▶ Written request
Please write out each of the rows below, unchanged and in the same order.

▶ Data lines
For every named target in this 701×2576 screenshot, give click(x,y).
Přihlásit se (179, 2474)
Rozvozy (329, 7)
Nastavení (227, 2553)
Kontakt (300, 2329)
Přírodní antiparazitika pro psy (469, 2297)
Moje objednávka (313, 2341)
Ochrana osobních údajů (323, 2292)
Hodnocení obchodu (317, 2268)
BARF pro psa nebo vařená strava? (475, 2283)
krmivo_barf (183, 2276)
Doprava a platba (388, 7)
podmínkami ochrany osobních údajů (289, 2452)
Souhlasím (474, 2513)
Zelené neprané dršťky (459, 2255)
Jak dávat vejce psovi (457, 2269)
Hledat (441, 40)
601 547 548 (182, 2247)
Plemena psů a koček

▶ Final answer
For every named target in this 701×2576 screenshot, give click(x,y).
Přihlásit se (179, 2474)
Rozvozy (329, 7)
Nastavení (227, 2553)
Kontakt (300, 2329)
Přírodní antiparazitika pro psy (469, 2297)
Moje objednávka (313, 2341)
Ochrana osobních údajů (323, 2292)
Hodnocení obchodu (317, 2268)
BARF pro psa nebo vařená strava? (475, 2283)
krmivo_barf (183, 2276)
Doprava a platba (388, 7)
podmínkami ochrany osobních údajů (289, 2452)
Souhlasím (474, 2513)
Zelené neprané dršťky (459, 2255)
Jak dávat vejce psovi (457, 2269)
Hledat (441, 40)
601 547 548 (182, 2247)
Plemena psů a koček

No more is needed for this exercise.